((

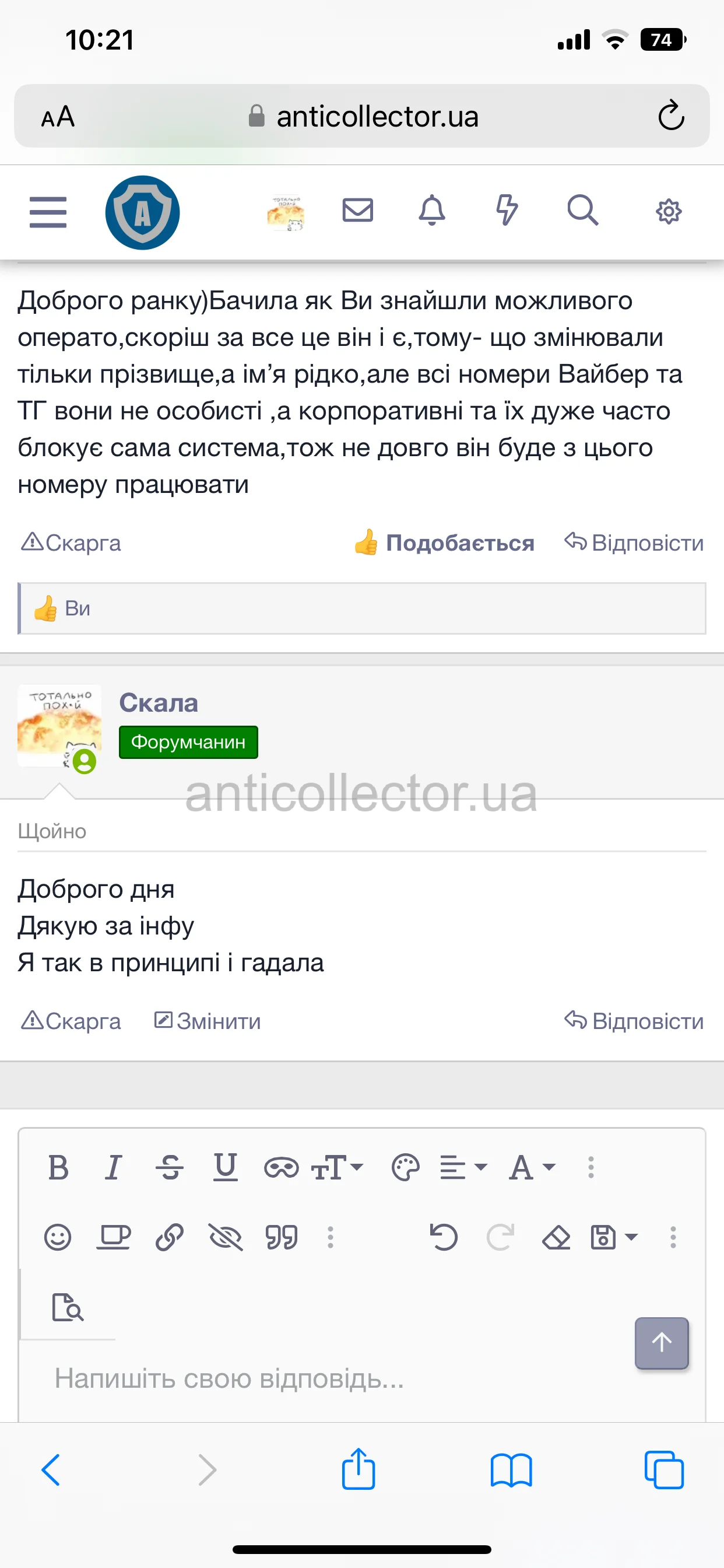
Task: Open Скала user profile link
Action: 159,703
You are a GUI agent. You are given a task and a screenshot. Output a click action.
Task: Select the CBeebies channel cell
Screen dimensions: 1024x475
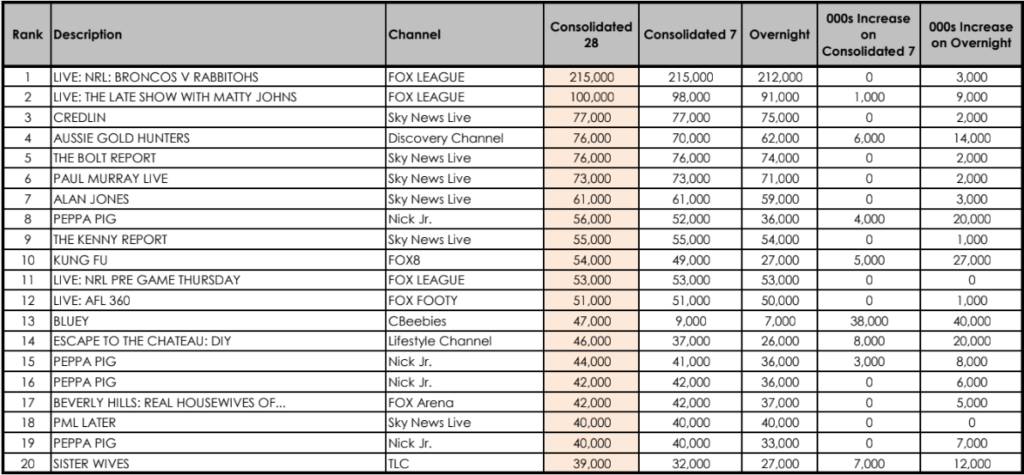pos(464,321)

))
((

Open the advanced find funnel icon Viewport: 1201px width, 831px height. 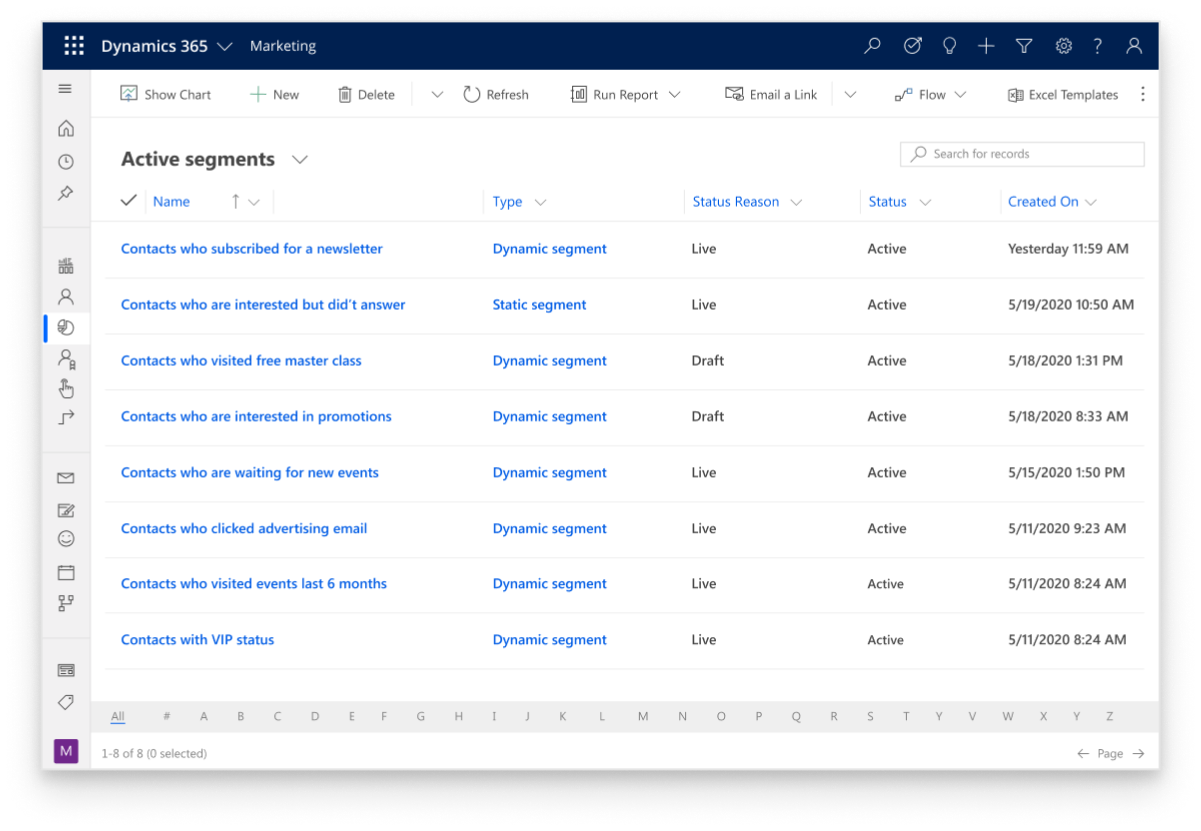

))
((

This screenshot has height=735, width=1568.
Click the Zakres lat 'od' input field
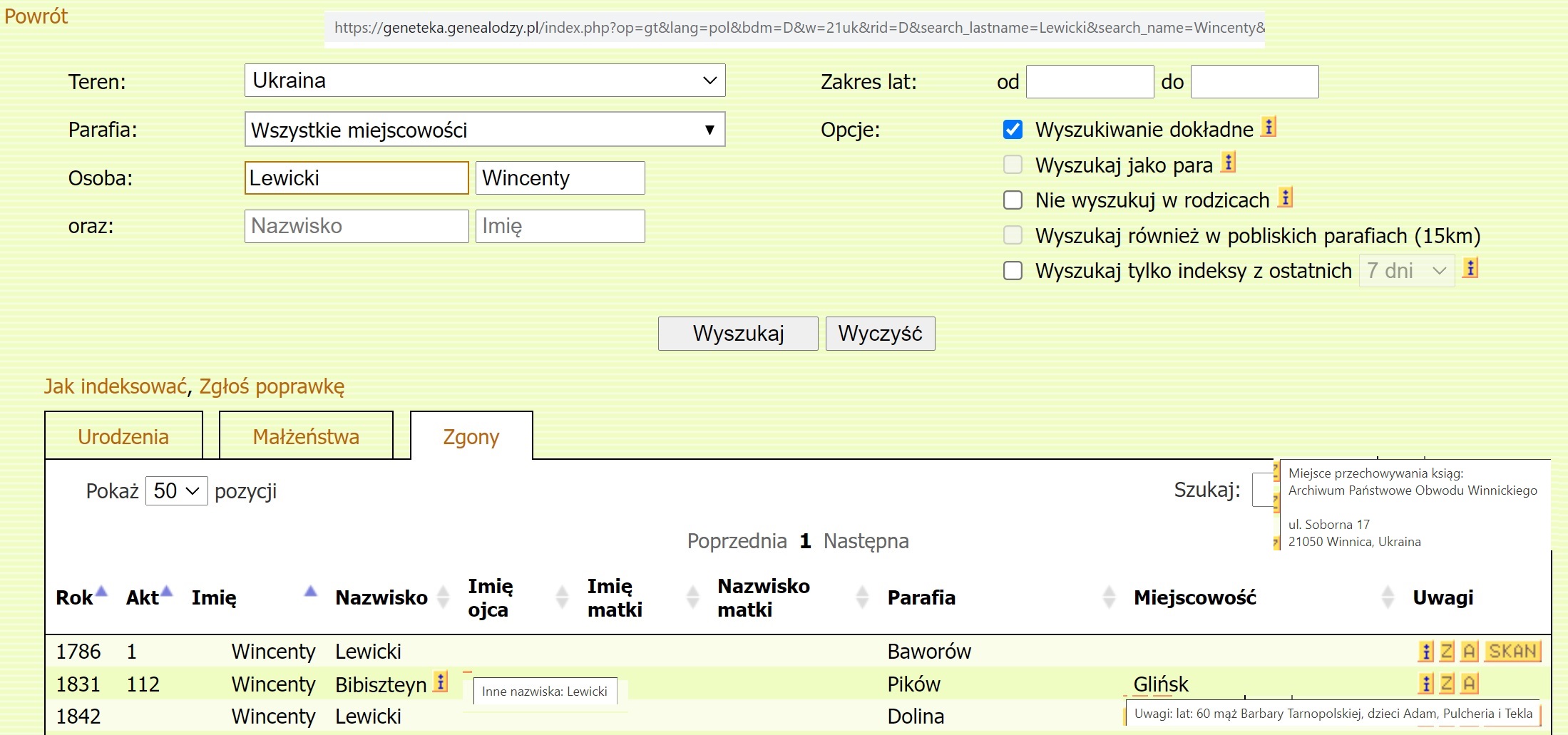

))

WORK TASK » Go through the material above and copy each line that holds the string "screenshot".

TASK SOLUTION »
You are a GUI agent. You are given a task and a screenshot. Output a click action.
This screenshot has height=735, width=1568.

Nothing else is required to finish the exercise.